What do you see for the subscription/oldest_unacked_message_age
and the subscription/num_undelivered_messages
metrics? If you don't see a backlog for the latter then your subscribers are generally keeping up with the publish throughput.
You can also configure maxOutstandingElementCount
to 5000
and maxOutstandingByteCount
to 5000 * 700
: are your clients hitting these limits and getting flow controlled?
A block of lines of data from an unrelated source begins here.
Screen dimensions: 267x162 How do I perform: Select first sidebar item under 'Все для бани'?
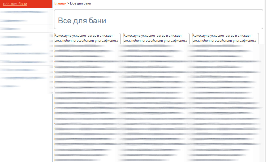[24, 12]
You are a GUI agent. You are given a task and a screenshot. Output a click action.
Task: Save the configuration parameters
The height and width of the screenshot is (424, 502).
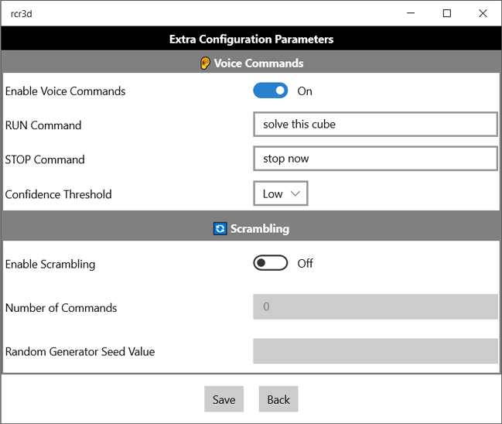click(224, 399)
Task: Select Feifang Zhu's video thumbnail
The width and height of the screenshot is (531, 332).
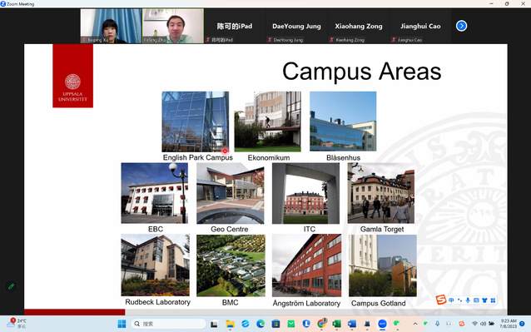Action: tap(173, 26)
You can check whether your streams are flow controlled with the subscription/open_streaming_pulls
metric.
but see many modifyAckDeadline requests from the GCP Pub/Sub metrics and graphs which doesn't make sense to me
Pub/Sub client libraries send ModifyAckDeadline requests upon receipt of messages, as well as periodically for unacked messages to extend their leases up to the "Maximum acknowledgment extension period", so it would be expected to see ModifyAckDeadline requests even if you are acknowledging quickly.
This page has tips on monitoring and debugging subscription health and the subscription/delivery_latency_health_score
metric can help you more easily identify factors contributing to increased delivery latency. If the metric does not indicate any issues with your subscription, you can create a support case so that someone can look at the subscription from the backend perspective.